Download or read book New Directions in American Religious History written by Harry S. Stout and published by Oxford University Press. This book was released on 1998-01-01 with total page 513 pages. Available in PDF, EPUB and Kindle. Book excerpt: The eighteen essays collected in this book originate from a conference of the same title, held at the Wingspread Conference Center in October of 1993. Leading scholars were invited to reflect on their specialties in American religious history in ways that summarized both where the field is and where it ought to move in the decades to come. The essays are organized according to four general themes: places and regions, universal themes, transformative events, and marginal groups and ethnocultural "outsiders." They address a wide range of specific topics including Puritanism, Protestantism and economic behavior, gender and sexuality in American Protestantism, and the twentieth-century de-Christianization of American public culture. Among the contributors are such distinguished scholars as David D. Hall, Donald G. Matthews, Allen C. Guelzo, Gordon S. Wood, Daniel Walker Howe, Robert Wuthnow, Jon Butler, David A. Hollinger, Harry S. Stout, and John Higham. Taken together, these essays reveal a rapidly expanding field of study that is breaking out of its traditional confines and spilling into all of American history. The book takes the measure of the changes of the last quarter-century and charts numerous challenges to future work.

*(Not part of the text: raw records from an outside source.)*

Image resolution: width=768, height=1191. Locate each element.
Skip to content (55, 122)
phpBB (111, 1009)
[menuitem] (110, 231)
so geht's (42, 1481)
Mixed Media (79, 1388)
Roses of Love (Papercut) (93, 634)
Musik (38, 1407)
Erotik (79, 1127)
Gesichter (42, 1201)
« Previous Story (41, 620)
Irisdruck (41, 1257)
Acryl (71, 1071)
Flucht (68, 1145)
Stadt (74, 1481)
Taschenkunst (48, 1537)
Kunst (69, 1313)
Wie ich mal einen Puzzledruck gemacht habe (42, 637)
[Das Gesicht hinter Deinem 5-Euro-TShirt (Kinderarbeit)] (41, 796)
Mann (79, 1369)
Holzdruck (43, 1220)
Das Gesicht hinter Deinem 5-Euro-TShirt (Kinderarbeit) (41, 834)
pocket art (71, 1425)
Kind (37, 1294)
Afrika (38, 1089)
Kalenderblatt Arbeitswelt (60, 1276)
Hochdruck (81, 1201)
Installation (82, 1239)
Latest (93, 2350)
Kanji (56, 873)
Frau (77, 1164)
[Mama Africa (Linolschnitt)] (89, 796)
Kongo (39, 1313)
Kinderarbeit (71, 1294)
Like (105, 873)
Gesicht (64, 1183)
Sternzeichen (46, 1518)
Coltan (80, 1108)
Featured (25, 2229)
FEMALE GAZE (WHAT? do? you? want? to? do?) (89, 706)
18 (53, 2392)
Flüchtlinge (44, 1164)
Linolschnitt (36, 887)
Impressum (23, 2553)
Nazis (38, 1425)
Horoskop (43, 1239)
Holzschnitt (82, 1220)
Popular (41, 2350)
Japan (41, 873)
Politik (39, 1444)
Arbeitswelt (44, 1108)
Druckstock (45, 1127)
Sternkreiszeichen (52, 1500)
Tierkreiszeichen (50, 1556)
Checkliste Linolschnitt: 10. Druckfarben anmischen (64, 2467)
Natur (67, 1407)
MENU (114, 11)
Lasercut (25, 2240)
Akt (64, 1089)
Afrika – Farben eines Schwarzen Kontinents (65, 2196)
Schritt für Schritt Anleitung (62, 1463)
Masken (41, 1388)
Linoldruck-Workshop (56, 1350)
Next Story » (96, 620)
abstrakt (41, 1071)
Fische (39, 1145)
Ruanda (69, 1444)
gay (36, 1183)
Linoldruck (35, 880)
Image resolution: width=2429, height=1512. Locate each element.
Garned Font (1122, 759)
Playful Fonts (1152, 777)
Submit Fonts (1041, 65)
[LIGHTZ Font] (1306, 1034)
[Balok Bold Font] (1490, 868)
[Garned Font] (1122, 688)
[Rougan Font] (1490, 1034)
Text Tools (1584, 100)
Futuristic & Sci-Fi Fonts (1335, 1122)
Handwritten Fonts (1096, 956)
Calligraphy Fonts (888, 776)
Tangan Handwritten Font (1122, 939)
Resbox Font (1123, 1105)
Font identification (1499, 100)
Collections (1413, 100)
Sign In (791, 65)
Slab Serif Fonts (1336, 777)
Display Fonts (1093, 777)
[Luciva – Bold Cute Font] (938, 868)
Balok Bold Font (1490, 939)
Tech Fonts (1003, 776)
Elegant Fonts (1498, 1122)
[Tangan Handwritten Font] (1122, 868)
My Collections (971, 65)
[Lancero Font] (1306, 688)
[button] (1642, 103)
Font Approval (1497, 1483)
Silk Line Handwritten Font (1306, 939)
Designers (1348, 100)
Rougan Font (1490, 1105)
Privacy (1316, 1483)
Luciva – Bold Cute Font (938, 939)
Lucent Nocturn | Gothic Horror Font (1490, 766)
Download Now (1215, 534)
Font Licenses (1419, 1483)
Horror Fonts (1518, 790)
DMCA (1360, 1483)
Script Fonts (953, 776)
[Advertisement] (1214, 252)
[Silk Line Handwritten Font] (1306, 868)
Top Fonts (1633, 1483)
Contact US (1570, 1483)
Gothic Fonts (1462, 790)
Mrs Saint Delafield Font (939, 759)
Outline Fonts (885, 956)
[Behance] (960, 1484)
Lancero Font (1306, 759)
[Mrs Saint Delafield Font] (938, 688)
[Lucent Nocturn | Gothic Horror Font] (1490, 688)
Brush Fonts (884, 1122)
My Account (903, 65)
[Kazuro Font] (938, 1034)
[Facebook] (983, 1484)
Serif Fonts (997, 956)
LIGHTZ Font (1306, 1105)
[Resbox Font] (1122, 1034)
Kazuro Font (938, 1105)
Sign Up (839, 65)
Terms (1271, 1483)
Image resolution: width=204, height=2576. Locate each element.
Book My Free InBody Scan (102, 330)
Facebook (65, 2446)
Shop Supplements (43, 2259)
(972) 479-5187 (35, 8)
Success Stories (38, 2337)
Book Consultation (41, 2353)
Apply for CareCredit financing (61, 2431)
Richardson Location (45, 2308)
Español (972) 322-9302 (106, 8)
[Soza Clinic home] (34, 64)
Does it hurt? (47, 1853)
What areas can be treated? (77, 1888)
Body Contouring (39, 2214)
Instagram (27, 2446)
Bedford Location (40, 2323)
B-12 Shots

Book Religious Diversity and Social Change

Download or read book Religious Diversity and Social Change written by Kevin J. Christiano and published by Cambridge University Press. This book was released on 1987 with total page 259 pages. Available in PDF, EPUB and Kindle. Book excerpt: Floods of immigration and rapid industrialization and urbanization in America at the turn of the century set in motion the transformation of many long-established institutions. This book examines specific ways in which cultural changes affected the structure of the religious establishment. Statistical models are applied to United States Census data from 1890 and 1906 on city and church populations, revealing connections between the growth of cities, the increase in literacy, and the formation of ethnic subcommunities that led to a new level of religious diversity. The author analyses evidence of growing competition among churches and of a level of individual commitment to congregations, demonstrating that the patterns of religious community established at the turn of the century provided the basis for the current denominational system. The author further analyses the relationship of religious diversity to urban secularization, as well as its role as a catalyst to sectarian conflict. In offering a quantitative assessment of issues central to the history of American religion, this book is a significant contribution to the study of religion in America.